What is this new matrix? What is this “care of God”? In terms of our decisions and choices, the “care of God” means deciding and choosing according to the nature of one’s Higher Power (God). Is your Higher Power compassionate? Just? Merciful? Impartial? Forgiving? Truthful? Well, then, these would be the virtues informing your decisions, regardless of whether this means our Ego gets what it wants.
This is what “doing the next right thing” is all about—we act into the world the virtues of our Higher Power, as we understand this Higher Power. Our context for making choices and decisions becomes the nature and will of our Higher Power (something really big!) rather than our Egos and their list of likes and dislikes or wants and don’t-wants (something really small). Like the fish contemplating a matrix other than water, this can seem idealistic, impossible, even against our biology. None of that is true. With a little practice, with a little risk, and with a little reflection, we can arrive at a place where—more and more—our choices express the values we attribute to our Higher Power, freed from self-centeredness. And these choices tend to be psychologically, biologically, and spiritually sound ones.
Paradoxically, when we begin to decide and choose under the care of God, much of our anxiety falls away… we are no longer obsessed with getting what we want or avoiding what we don’t, which is probably, eventually, what lies at the root of our anxiety. Paradoxically, when we begin to choose under the care of God, decisions become much clearer. Often our minds become clouded because of excessive emotional entanglement in our decisions and choices due to the urgency and craving of the Ego. As the Ego’s part diminishes, the fog or paralysis also vanishes.
When we make decisions and choices based on the care of God, we can’t really make a “mistake.” Life is rarely a Where’s Waldo game where there is one and only one “right” choice amidst a myriad of mistakes. The category of “mistake” disappears as our will (decision world) and life (choice world) become driven by new goals. We become less concerned with getting the right result (results are rarely within our control) and more focused on acting as our Higher Power would act.

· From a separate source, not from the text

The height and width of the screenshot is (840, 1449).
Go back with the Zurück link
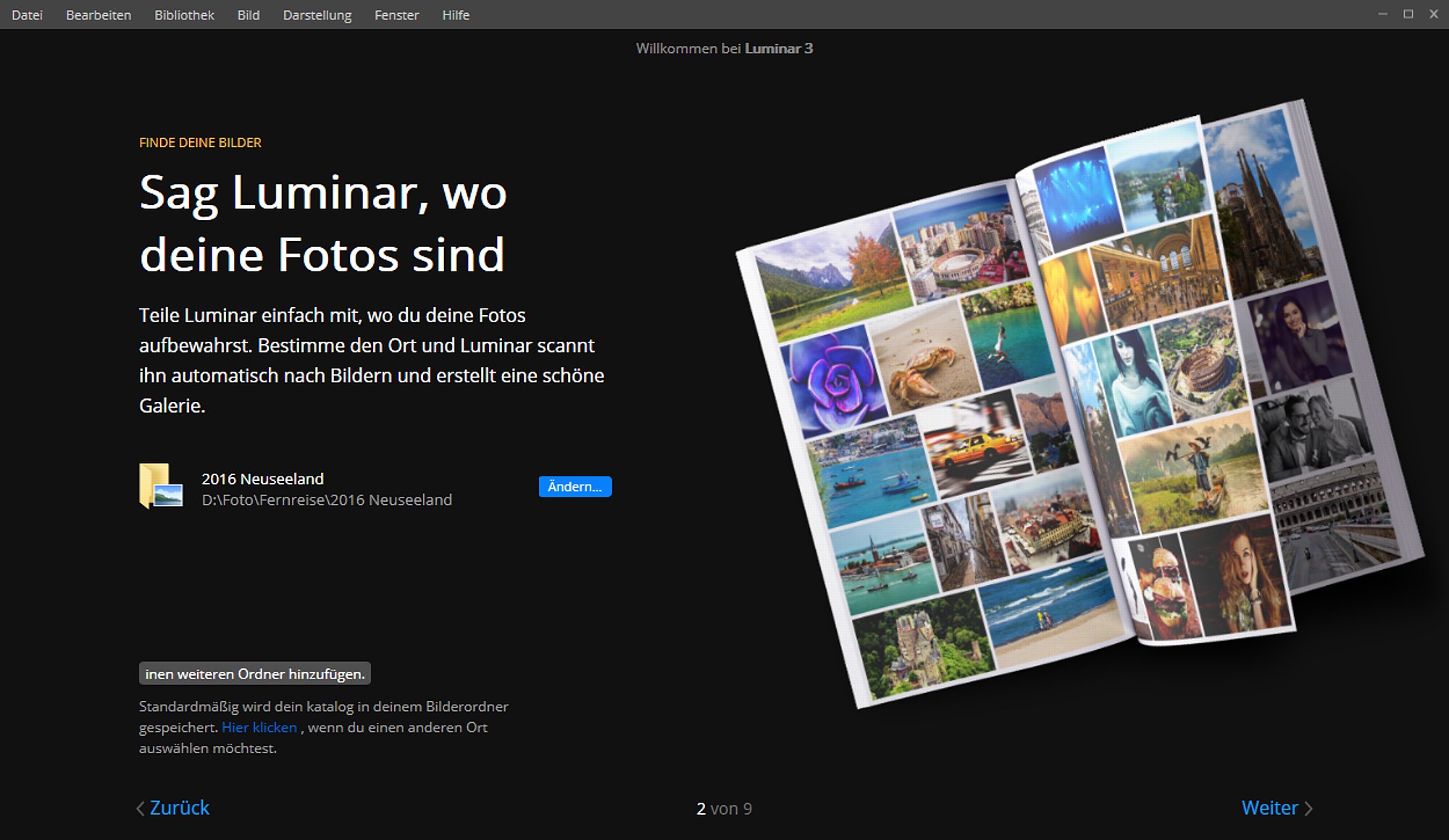tap(180, 808)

And so, coming back to where we began, if a decision or choice moves us away from the virtues or nature we associate with our Higher Power, we don’t take it, even if it would gratify some desire of ours and accomplish what our self-will wants. If a decision or choice keeps us aligned with actions that express how we understand our Higher Power, we make that decision or choice. Yet what if a given scenario would allow for several choices that keep us in alignment with our Higher Power, as we understand that Power? Well, then, any of them would be fine: simple as that.
The presence we bring into the present allows us to move confidently into the future, one decision and one choice at a time. Acting under the “care of God” doesn’t guarantee the absence of pain or difficulties… but to the extent we truly arrive at this place, pain or difficulties will not be turned into suffering (something the Ego is typically really good at doing). And making decisions from the place of the “care of God” doesn’t mean we can’t or shouldn’t have long-term plans. It does mean that we will naturally develop a creativity and plasticity around how our future unfolds since we won’t be holding onto pictures of the future with the same compulsive dread or craving.
Yes, these are changing and turbulent times. Yes, our lives are constantly in flux. And yes, we have one constant—like a good GPS—that we can rely upon: to do the next right thing.